Your task.
Retype, without any change, the first line of the records and every line after it through the one containing "You are a computer-use agent. The".

Data supplied.
>>

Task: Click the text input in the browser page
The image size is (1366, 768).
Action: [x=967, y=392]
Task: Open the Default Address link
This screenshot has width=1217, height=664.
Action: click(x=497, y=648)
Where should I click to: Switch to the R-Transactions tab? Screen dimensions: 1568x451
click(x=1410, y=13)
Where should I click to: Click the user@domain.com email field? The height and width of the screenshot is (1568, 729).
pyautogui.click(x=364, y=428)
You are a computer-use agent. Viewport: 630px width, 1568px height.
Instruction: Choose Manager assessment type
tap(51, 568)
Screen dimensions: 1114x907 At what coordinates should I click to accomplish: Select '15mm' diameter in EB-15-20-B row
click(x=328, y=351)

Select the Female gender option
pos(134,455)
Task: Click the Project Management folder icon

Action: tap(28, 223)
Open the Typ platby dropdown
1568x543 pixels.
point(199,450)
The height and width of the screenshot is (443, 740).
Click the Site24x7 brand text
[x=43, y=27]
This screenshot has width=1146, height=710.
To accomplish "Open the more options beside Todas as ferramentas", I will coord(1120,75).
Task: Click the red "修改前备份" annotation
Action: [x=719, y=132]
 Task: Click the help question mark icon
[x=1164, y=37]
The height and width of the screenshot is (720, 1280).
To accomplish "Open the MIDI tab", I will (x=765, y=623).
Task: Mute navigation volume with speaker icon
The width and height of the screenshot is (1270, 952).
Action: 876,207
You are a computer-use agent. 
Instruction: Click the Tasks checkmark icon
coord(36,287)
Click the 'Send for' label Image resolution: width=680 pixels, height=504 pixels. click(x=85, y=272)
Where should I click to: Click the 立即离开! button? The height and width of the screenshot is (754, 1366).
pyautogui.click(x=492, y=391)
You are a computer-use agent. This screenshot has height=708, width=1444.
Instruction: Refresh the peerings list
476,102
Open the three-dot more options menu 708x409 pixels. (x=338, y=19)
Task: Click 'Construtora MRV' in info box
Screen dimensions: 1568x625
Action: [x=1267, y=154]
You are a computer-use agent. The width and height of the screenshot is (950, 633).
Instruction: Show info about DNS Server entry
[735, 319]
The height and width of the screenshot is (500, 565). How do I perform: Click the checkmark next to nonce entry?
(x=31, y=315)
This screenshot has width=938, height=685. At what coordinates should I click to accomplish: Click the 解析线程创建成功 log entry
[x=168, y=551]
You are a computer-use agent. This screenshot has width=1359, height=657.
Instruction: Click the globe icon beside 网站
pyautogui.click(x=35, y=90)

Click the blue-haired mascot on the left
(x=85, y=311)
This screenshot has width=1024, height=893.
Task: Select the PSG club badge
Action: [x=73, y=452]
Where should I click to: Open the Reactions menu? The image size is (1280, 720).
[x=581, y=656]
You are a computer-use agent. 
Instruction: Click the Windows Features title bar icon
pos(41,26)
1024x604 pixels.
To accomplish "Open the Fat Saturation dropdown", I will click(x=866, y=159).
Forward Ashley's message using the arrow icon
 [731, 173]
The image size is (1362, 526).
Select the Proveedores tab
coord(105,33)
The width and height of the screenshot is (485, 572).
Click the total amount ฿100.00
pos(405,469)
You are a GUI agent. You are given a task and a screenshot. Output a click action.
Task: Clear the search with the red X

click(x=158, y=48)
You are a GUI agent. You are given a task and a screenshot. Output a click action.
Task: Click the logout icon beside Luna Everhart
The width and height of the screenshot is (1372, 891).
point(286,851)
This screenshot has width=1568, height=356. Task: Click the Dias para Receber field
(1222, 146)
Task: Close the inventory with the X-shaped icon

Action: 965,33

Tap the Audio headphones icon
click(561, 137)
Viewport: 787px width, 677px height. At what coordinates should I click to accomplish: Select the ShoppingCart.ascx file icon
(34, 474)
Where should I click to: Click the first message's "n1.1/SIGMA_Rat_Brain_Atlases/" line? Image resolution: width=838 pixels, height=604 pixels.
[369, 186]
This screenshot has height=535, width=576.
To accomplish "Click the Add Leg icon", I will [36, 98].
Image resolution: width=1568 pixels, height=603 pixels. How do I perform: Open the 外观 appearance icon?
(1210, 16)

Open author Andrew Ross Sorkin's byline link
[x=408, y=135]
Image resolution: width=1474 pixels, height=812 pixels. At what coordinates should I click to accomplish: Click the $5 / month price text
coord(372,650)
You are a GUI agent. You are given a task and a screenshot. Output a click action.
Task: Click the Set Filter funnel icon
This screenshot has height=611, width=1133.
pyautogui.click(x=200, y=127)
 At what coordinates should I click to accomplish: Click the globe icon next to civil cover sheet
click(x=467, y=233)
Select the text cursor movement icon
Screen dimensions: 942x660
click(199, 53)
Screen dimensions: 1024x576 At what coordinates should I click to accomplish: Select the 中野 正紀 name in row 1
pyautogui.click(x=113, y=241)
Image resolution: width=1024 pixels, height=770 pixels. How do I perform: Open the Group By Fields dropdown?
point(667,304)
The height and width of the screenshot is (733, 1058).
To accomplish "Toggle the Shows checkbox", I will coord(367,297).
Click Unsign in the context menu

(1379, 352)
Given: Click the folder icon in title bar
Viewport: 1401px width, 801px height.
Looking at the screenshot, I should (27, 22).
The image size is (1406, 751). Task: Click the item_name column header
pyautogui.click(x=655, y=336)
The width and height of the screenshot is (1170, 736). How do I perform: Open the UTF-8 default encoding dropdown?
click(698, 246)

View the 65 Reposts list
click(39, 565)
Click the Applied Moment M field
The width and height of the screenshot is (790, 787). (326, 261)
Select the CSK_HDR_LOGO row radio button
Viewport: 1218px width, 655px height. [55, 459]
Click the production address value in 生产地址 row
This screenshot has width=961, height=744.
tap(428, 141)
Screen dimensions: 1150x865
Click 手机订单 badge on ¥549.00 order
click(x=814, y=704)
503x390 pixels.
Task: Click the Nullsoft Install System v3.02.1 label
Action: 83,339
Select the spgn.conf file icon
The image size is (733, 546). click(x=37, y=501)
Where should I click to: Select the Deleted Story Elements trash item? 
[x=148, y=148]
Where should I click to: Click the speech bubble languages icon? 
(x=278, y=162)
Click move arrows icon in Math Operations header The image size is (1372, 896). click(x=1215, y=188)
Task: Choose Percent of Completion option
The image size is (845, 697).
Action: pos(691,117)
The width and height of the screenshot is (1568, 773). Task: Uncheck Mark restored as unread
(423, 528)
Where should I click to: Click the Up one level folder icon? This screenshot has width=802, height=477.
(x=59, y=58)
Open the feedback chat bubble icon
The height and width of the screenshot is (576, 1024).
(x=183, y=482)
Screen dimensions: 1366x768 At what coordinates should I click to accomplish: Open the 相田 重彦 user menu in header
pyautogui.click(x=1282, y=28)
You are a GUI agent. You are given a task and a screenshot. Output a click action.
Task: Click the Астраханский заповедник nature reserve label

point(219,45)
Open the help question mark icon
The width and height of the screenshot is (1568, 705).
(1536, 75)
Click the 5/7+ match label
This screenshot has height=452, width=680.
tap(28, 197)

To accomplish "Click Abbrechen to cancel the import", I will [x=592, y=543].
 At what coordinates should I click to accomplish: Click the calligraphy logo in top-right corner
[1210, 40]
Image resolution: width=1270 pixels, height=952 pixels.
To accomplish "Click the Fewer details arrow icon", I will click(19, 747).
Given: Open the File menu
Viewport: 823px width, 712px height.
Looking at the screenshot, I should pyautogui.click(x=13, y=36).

<<

Exercise response.
Task: Click the text input in the browser page
The image size is (1366, 768).
Action: [x=967, y=392]
Task: Open the Default Address link
This screenshot has width=1217, height=664.
Action: click(x=497, y=648)
Where should I click to: Switch to the R-Transactions tab? Screen dimensions: 1568x451
click(x=1410, y=13)
Where should I click to: Click the user@domain.com email field? The height and width of the screenshot is (1568, 729).
pyautogui.click(x=364, y=428)
You are a computer-use agent. Viewport: 630px width, 1568px height.
Instruction: Choose Manager assessment type
tap(51, 568)
Screen dimensions: 1114x907 At what coordinates should I click to accomplish: Select '15mm' diameter in EB-15-20-B row
click(x=328, y=351)

Select the Female gender option
pos(134,455)
Task: Click the Project Management folder icon

Action: tap(28, 223)
Open the Typ platby dropdown
1568x543 pixels.
point(199,450)
The height and width of the screenshot is (443, 740).
Click the Site24x7 brand text
[x=43, y=27]
This screenshot has width=1146, height=710.
To accomplish "Open the more options beside Todas as ferramentas", I will coord(1120,75).
Task: Click the red "修改前备份" annotation
Action: [x=719, y=132]
 Task: Click the help question mark icon
[x=1164, y=37]
The height and width of the screenshot is (720, 1280).
To accomplish "Open the MIDI tab", I will (x=765, y=623).
Task: Mute navigation volume with speaker icon
The width and height of the screenshot is (1270, 952).
Action: 876,207
You are a computer-use agent. 
Instruction: Click the Tasks checkmark icon
coord(36,287)
Click the 'Send for' label Image resolution: width=680 pixels, height=504 pixels. click(x=85, y=272)
Where should I click to: Click the 立即离开! button? The height and width of the screenshot is (754, 1366).
pyautogui.click(x=492, y=391)
You are a computer-use agent. This screenshot has height=708, width=1444.
Instruction: Refresh the peerings list
476,102
Open the three-dot more options menu 708x409 pixels. (x=338, y=19)
Task: Click 'Construtora MRV' in info box
Screen dimensions: 1568x625
Action: [x=1267, y=154]
You are a computer-use agent. The width and height of the screenshot is (950, 633).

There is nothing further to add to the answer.